E não é que a onda chegou ao Planalto Central? Essa sequência de manifestações fluídas e descentralizadas chamadas de “Ocupa alguma coisa” já tinha sua versão nacional em terras paulistas. Agora a União Nacional dos Estudantes (UNE) puxou uma mobilização nesses moldes que começou hoje e vai até sábado em Brasília. A expectativa é de que cerca de 300 estudantes acampem nos belos gramados da capital federal reivindicando o investimento de 10% do PIB na Educação nos próximos 10 anos. Atualmente, são gastos 5% do nosso Produto Interno Bruto.
Acho a motivação legítima e uma boa bandeira de mobilização, contudo o ponto que quero refletir sobre esse Ocupa é o quão legal deve estar por lá. Naturalmente, legal para quem é adolescente, no máximo 20 e poucos anos. Eu já estou velho para acampamentos mambembes assim. Gosto de algum conforto, chuveiro quente e bons vinhos. Contudo, 15 anos atrás eu me divertiria horrores estando lá no meio. Tive meu período de militância no movimento estudantil. Um pouco no ensino médio, um pouco na universidade. Mas eu era a esquerda festiva clássica. Era muito bom para a organização de festas, mobilizar passeatas, debater ocupações de reitoria. Já a parte programática e de embate me causava certo enfado.

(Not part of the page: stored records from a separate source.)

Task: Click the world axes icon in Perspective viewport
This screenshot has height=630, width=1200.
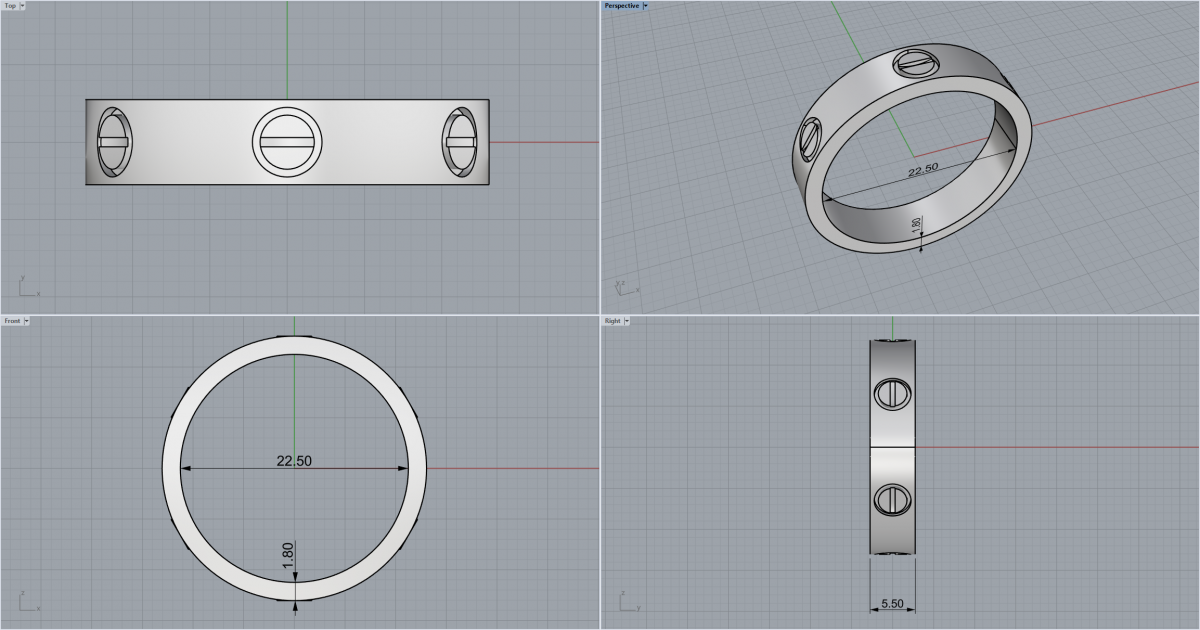Action: point(624,286)
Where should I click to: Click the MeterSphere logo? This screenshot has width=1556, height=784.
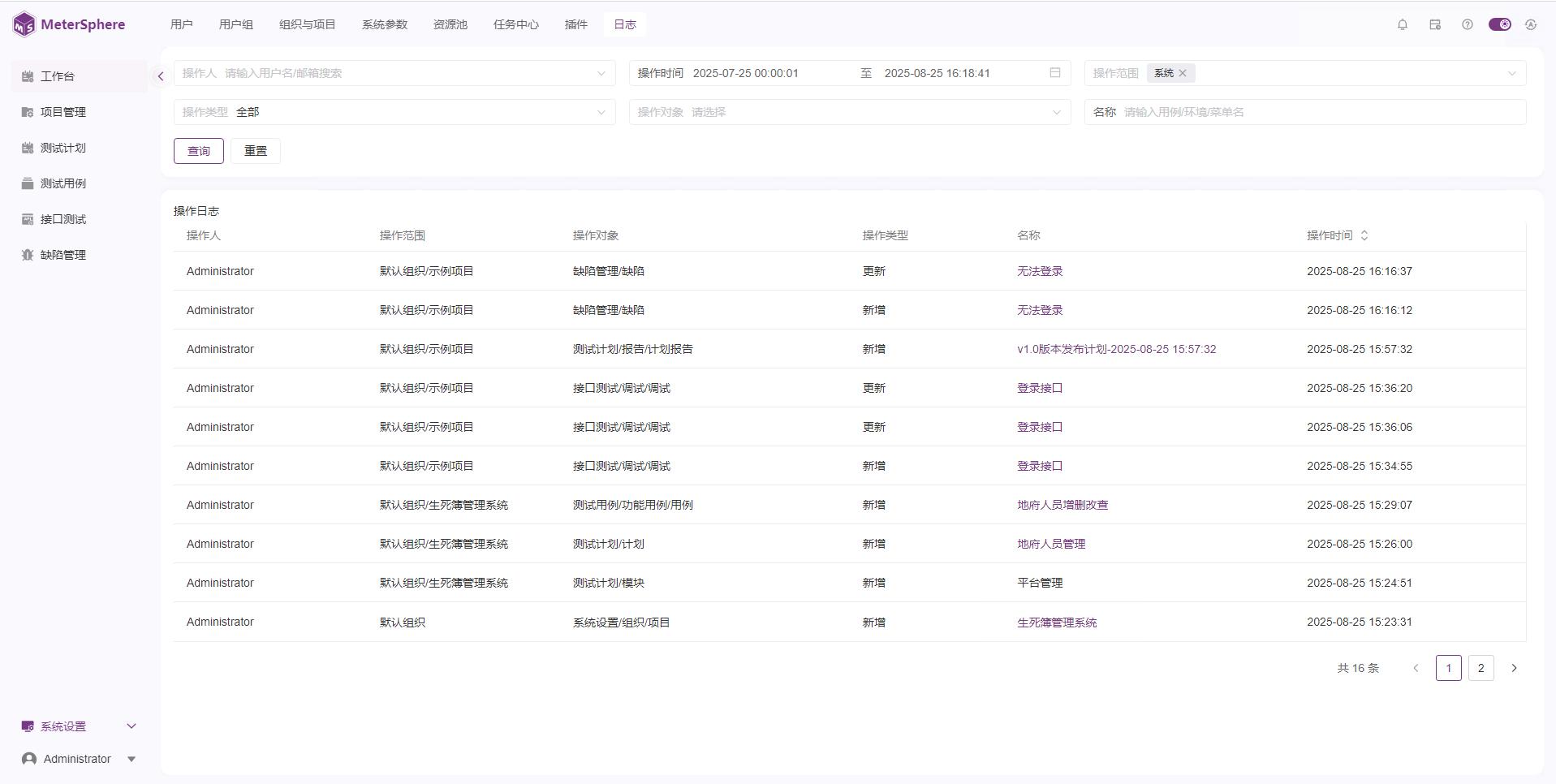(69, 24)
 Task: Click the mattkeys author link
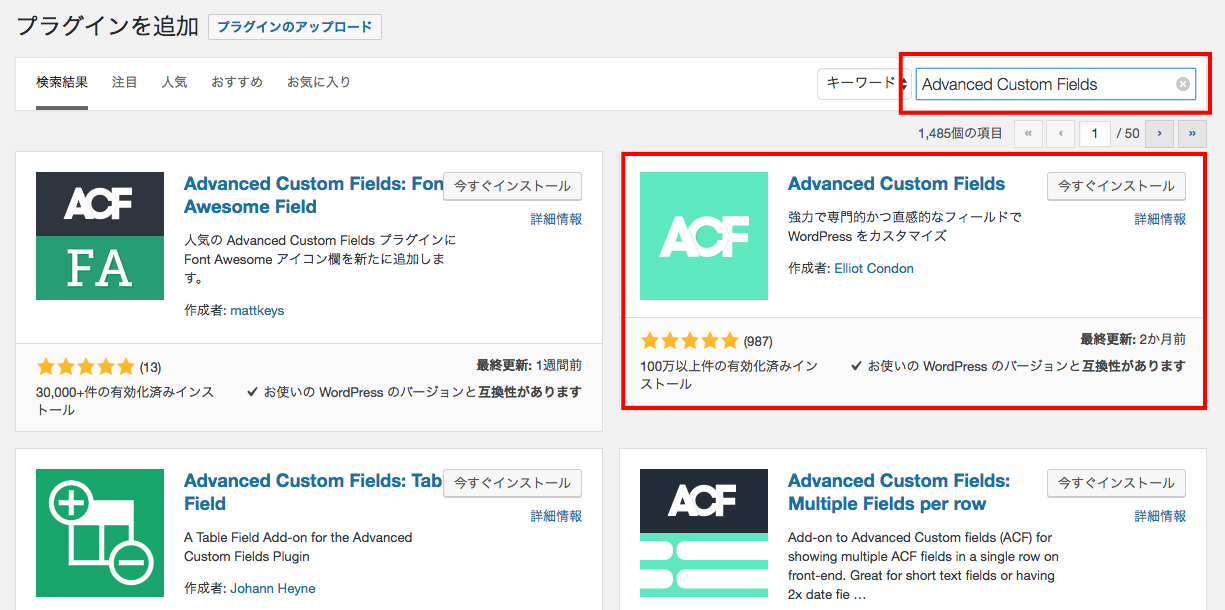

Na hora do ato em si do protesto, eu arrumava algo mais divertido para fazer. Perdi as contas de quantas vezes fui para a Brasília manifestar contra alguma coisa. Só que nunca fui para a rua, pintei a cara ou carreguei faixas. Sempre acabava num boteco com a galera, ou rolava de ficar com uma menina na viagem e preferia fazer algo com a garota, ou ainda iria rodar por Brasília com uns bróders procurando discos. Ou seja, a clássica esquerda festiva. Na volta para Goiânia, vinha debatendo a revolução com as convicções e certezas de um ipanemense depois de duas cartelas completas de chope. E sempre puxava o grito clássico dos anos 90: “Fora FHC!”. A juventude é linda…
Por isso acho legal a molecada ir lá e botar para quebrar. Imagino as festas movidas a pingorante e vinho barato que devem rolar a noite inteira no acampamento. A lendária rodinha de violão com Legião Urbana, Raul Seixas e Chico Buarque. Bom para quem tem essa idade, um perfeito pé no saco para quem já está um pouco mais velho. E dá-lhe Miojo para enfrentar a larica da madrugada!
Sobre a reivindicação em si, nesses tempos de ortodoxia em alta e estagnação econômica no terceiro trimestre, vale pela tentativa de colocar o assunto na pauta nacional. Acho de difícil aceitação pelas condições objetivas. Mas se o movimento dificilmente vai ser bem sucedido em sua pauta política, a farra pelo menos deve valer demais!